Before you can analyze data, you have to collect it. And collecting data is easy, right? Perhaps, at least until you do try to analyze it and you find out your data is actually just a big pile of mush. Without rules, strategy, and discipline you are better off collecting nothing at all. But it doesn’t have to be like this.
It is beyond the scope of a blog post to advise on how to structure your data but I can offer some anecdotes drawn from real-life experiences to at least point you in the right direction and highlight some of the problem you can face.
The single biggest problem in data collection is allowing free-form data entry. The second biggest may well be not allowing free-form data entry, which makes this a complicated problem. Some compromise is required, and a thorough understanding of what you actually plan on doing with the data.
A very simple example comes with the entry of names and addresses. Let’s say I enter some information about John Smith who lives at 32 Anywhere Lane. Then let’s say you enter some information about Jay Smith who lives at 32 Anywhere Ln. Of course, this is the same person. John goes by the nick-name of Jay and I asked him for his legal name (John), you asked him for his name (Jay, as he is called by his friends). The second problem is that I wrote out the word “Lane” and you used a common abbreviation “Ln.”. Same thing, but not to a computer search. As far as the computer is concerned, these are two very different people.

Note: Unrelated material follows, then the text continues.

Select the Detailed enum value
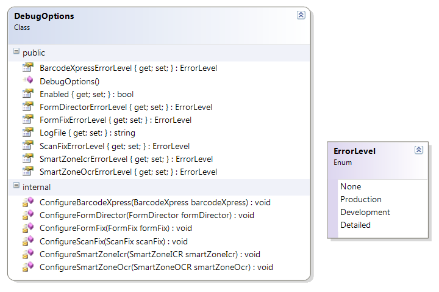[x=355, y=225]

The problem of Lane vs Ln can be solved by a set of rules that translate one to the other – standardizing the data. Or we can force people to select the type of road from a pull-down, although that presents a problem when we run into oddball road descriptions. Pull-downs are usually slower to use than just typing. We have a bigger problem with Jay and John. Perhaps we have a list of common nicknames or we can even decide that these two people, having the same address (which we have now corrected) might be the same and at least flag it for examination. We might be able to get fancy and refer to any number of databases that include names and addresses and find out that John, Cindy, and Tom are the only residents at 32 Anywhere Lane, so chances are even higher that John is Jay, unless Jay is actually John’s brother who has moved in with him. Unless we can pick up the nickname from some other database, the best we can do is flag this as a possible match. But until it is fixed, we now have two people in our data base when there is only really one in real life.

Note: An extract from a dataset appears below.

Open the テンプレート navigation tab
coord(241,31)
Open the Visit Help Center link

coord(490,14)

Things get really fun when we look at other information like job titles. I once examined a list of job titles for people who purchased a certain product. There were really only about 10 different job functions at most, and those names were the most common, but after you remove those 10 common titles I was left with over 400 other titles to sort through. And these 400 titles all basically were different variants on the same 10 job functions. These 10 titles, by the way, represented different management levels too so really there were only about 4 real different titles plus a few different management levels. This can present a real problem if you haven’t done your homework up front.
For fields like title (or pretty much any other attribute) you can either let the user enter free form text, or force them to select from a predefined list. Doing the former can present a real problem but will be largely accurate. I say “largely” because here, too, someone can enter “Business Development Manager” once, and then later enter “Biz Dev Mgr”. Perhaps you can create rules to resolve these two, but abbreviations can be even more cryptic and difficult to decipher, especially when an abbreviation can resolve to several different things. And that’s the easy part. What do you do when you get a title that reads “Chief Evangelical Officer” or “Content Scrum Director”? Note: these are both real titles…
These problem all go away when you force the user to select from a list, but it also creates new problems There is a definite loss of resolution with the information because you are forcing the user to select an attribute that is a “best fit” rather than one that is accurate. An “Asia/PAC Field Marketing Manager” might have to settle for “Field Marketing Manager” or even “Marketing Manager”. These lose information and that might be fine if you want to analyze data for all marketing managers, but what happens when you want to parse for people supporting Asia/PAC? This person might be based in CA, not in Asia, and with this loss of granularity in the title you have now lost the ability to correctly sort that entry.
A second problem happens when you need to combine data from two different sources that used different selection lists. What happens when you acquire a new company and you track level as “People Manager” vs. “Individual Contributor” but they track “Manager”, “Director”, and “Vice President”? “People Manager” tells you nothing about what level the person is, and “Manager”, “Director” and even “Vic e President” do not always indicate that the person is a people manager. The combined data is essentially useless for this attribute.
There is no right answer to all of this, but I hope these examples highlight the importance of planning ahead. What data you collect and how you collect it should reflect what you plan on doing with it in the future. Think of all the types of analysis you might run on it at any point, and then design your data collection plan. The time to do this is before you start collecting data, not when you have 10,000 entries and find out that all that data is actually useless for what you want to do.
One final thought: the more data you collect, the safer it is for you later. If, for example, you ask every question you can think of, and capture both free form entries and then also make them pick from lists, you will have the safest data for future unanticipated uses. But you also need to think about your user’s tolerance for entering data. If you are at a trade show and are trying to grab data from someone, they are only going to be willing to spend so much time answering questions before they time out. The alternative is to settle for the data that the trade show itself collects when you scan a badge, but here you will certainly have the problem of their fields only loosely matching your fields. What fun!